Enteroviruses Manipulate the Unfolded Protein Response through Multifaceted Deregulation of the Ire1-Xbp1 Pathway
Round 1
Reviewer 1 Report
It is well known that the unfolded protein responses (UPR) were hijacked by many viruses including Enteroviruses. In this manuscript, IRE1α-XBP-1 pathway, one branch of three UPRs, was modulated by PV and CVB3 via affecting phosphorylation and cleavage of IRE1α, repressing mRNA splicing of XBP-1 during infection. Although it would be a valuable contribution to the field, this work is not sufficient for publication so far.
1. Who contributes to IRE1α cleavage? It is an interesting question to be answered. Although host caspases are ruled out, viral proteases are not the only candidates. Other host proteases are also potential candidates.

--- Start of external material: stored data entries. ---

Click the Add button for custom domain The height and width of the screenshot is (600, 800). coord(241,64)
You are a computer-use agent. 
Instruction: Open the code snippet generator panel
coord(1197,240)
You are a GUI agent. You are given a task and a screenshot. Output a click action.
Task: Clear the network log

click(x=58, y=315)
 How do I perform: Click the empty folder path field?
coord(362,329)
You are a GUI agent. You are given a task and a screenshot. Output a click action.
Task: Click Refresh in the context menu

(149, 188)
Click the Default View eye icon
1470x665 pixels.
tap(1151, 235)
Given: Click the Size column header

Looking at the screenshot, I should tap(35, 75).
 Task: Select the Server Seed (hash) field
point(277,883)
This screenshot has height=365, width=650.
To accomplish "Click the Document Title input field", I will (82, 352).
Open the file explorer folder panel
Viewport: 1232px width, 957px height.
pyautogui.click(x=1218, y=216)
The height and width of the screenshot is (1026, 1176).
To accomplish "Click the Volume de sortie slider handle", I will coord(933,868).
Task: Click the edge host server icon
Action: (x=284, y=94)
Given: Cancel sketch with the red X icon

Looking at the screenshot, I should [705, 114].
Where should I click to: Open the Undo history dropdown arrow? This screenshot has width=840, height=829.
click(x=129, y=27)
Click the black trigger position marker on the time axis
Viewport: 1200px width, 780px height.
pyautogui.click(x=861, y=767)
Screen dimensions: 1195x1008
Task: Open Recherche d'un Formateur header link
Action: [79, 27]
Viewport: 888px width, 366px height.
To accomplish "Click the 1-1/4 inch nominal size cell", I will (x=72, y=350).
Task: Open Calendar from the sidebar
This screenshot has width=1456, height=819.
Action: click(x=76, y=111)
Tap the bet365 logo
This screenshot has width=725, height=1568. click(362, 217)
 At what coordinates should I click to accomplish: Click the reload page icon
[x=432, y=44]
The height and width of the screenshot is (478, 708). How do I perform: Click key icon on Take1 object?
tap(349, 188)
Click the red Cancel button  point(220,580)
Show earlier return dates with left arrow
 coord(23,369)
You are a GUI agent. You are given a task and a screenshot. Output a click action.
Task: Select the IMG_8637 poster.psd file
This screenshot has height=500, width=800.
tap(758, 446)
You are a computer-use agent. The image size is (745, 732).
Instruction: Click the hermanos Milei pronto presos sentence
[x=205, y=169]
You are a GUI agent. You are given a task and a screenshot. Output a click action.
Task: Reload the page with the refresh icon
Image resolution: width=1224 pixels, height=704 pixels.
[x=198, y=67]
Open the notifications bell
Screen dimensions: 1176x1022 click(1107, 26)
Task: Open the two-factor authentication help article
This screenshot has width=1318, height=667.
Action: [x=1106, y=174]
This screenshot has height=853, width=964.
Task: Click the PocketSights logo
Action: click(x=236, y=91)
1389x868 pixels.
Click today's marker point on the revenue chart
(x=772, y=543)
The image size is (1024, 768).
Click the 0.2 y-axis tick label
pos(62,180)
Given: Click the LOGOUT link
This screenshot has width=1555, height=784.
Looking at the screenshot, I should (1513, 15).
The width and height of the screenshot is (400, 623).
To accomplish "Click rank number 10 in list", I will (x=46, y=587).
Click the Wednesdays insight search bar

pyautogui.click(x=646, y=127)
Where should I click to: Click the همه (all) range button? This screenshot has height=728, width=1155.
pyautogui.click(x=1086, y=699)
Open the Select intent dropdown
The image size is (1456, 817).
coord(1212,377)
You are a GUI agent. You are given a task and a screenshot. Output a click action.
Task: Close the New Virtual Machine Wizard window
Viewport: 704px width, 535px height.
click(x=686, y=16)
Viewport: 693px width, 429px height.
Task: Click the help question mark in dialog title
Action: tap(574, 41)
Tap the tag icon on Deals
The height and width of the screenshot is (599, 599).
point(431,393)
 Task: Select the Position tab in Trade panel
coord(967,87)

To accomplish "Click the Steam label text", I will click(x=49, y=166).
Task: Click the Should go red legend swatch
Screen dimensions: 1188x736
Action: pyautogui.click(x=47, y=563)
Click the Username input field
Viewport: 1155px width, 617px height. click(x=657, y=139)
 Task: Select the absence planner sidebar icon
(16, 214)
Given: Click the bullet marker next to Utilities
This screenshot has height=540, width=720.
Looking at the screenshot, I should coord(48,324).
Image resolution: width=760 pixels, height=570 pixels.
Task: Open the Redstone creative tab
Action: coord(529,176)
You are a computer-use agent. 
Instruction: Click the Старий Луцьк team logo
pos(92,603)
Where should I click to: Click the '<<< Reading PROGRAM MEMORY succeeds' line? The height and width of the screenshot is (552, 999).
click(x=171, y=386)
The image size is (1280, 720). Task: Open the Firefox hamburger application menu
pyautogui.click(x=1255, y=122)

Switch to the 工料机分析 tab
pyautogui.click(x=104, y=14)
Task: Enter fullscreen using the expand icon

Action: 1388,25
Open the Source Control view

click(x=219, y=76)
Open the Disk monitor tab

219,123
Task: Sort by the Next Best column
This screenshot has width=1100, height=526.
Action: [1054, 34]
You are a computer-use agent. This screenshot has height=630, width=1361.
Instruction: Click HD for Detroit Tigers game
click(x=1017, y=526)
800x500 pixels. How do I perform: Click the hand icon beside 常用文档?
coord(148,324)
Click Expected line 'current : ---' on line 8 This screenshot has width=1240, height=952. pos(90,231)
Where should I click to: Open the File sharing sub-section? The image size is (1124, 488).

2. XBP-1 mRNA splicing is not activated in CVB3-infected vero cells in this study, but activated in previous study. Some effort needs to be made to explain the difference between the current study and the previous study, such as same MOI of 10.
3. For IRE1α-XBP-1 pathway, more markers should be considered such as XBP-1s protein level and target genes including EDEM.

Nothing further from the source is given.